Over the past two decades, however, tribes have begun investing more and more money earned through their businesses in improving healthcare for its members. Fueled by joint ventures between the tribes and IHS, healthcare facilities are getting the attention they deserve, with bigger footprints (to better serve the number of patients and house more varied services); thoughtful innovations based on wellness research; and culturally significant touches to celebrate the rich histories of the tribes and provide a positive community resource.

Since 1992, Childers (a member of the Cherokee Nation himself) has been a prolific contributor to these new facilities. Of the 19 joint venture projects between IHS and tribes across the country, Childers has designed seven of them—all publicly bid and awarded separately by each tribe.

Healthcare Design spoke with Childers about the legacy he’s building, as well as the process behind designing facilities that proudly demonstrate the tribal values and cultural wealth of a historically underserved population.

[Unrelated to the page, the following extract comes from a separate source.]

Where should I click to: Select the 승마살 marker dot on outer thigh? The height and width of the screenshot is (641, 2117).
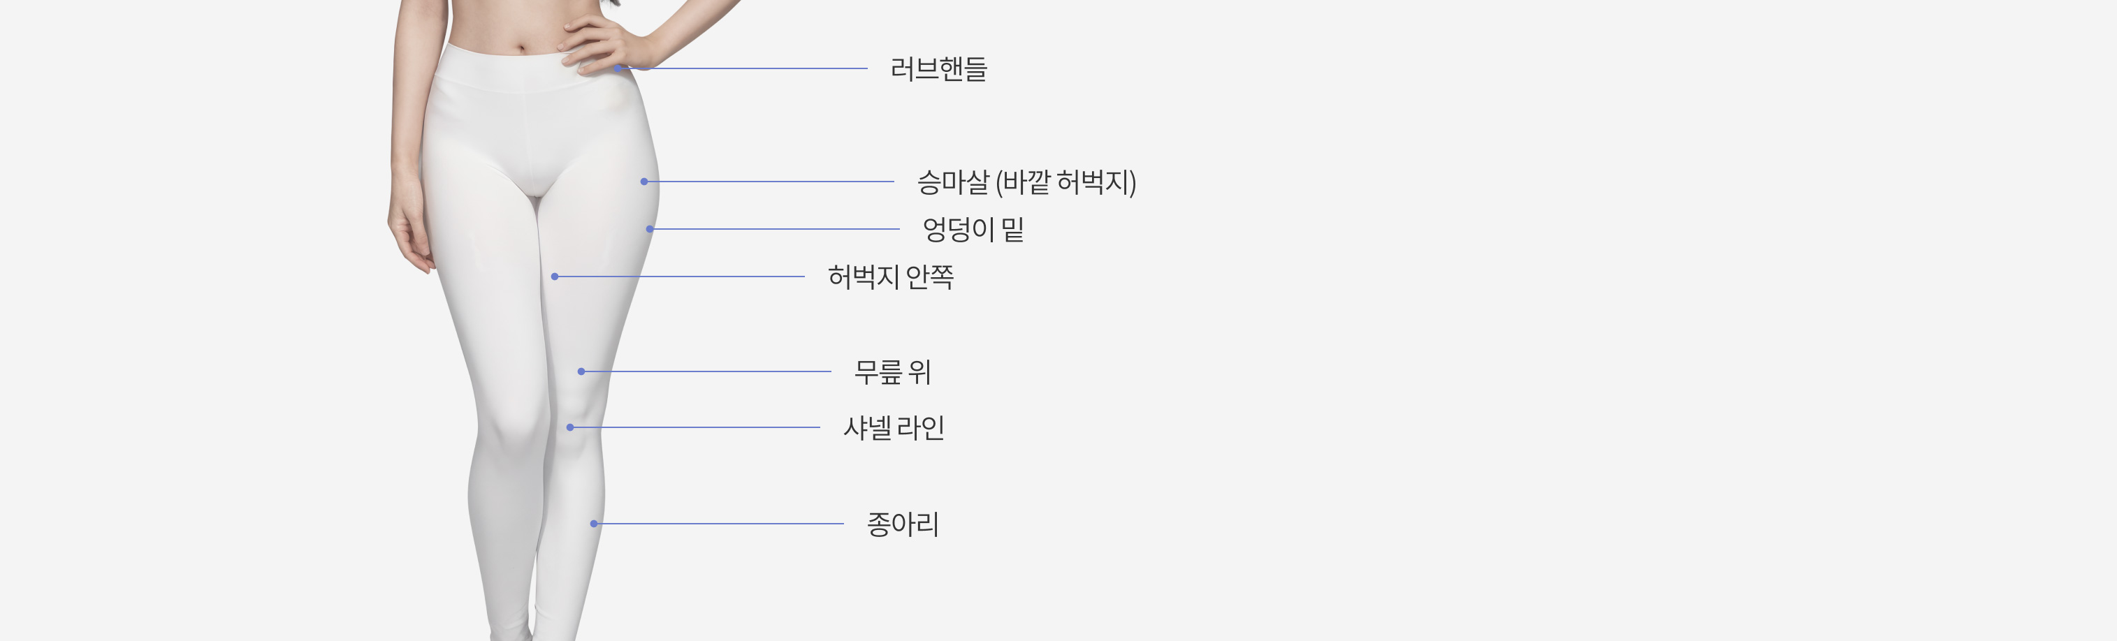(x=644, y=182)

Healthcare Design: Your first tribal project was the Wilma P. Mankiller Clinic in Stilwell, Okla., in 1992. How did you approach that job?
James Childers:  That was an Indian Health Service facility. And as we went through the IHS program, we figured out that what it produced was the typical Indian clinic you might walk into anywhere: too small, overcrowded, no waiting room, no people amenities. Indian Health Service did a fantastic job of getting the most out of its square footage, but there were really no provisions for waiting areas.

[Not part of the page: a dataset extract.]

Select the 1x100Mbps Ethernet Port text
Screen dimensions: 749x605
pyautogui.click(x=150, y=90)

We’re in a very rural area here in Oklahoma; these people might drive 40-50 miles for healthcare. And when they did, they brought Grandpa and Grandma and the kids. Everybody came. As a result, you’d go into these clinics and the corridors would just be lined with people.

The IHS design guidelines dictated that you be within 10 percent of their square footage limitations. So what we ended up doing was reducing the square footage in the mechanical rooms. By selecting the right kind of systems and putting a lot of this equipment on the roof instead of on the floor, I ended up under their program on total square footage.

So what they allowed me to do—after many meetings and discussions—was to take that additional square footage and put it into circulation. We increased the widths of corridors and increased the size of waiting rooms. This was all an effort to get Indian healthcare environments compatible with private care.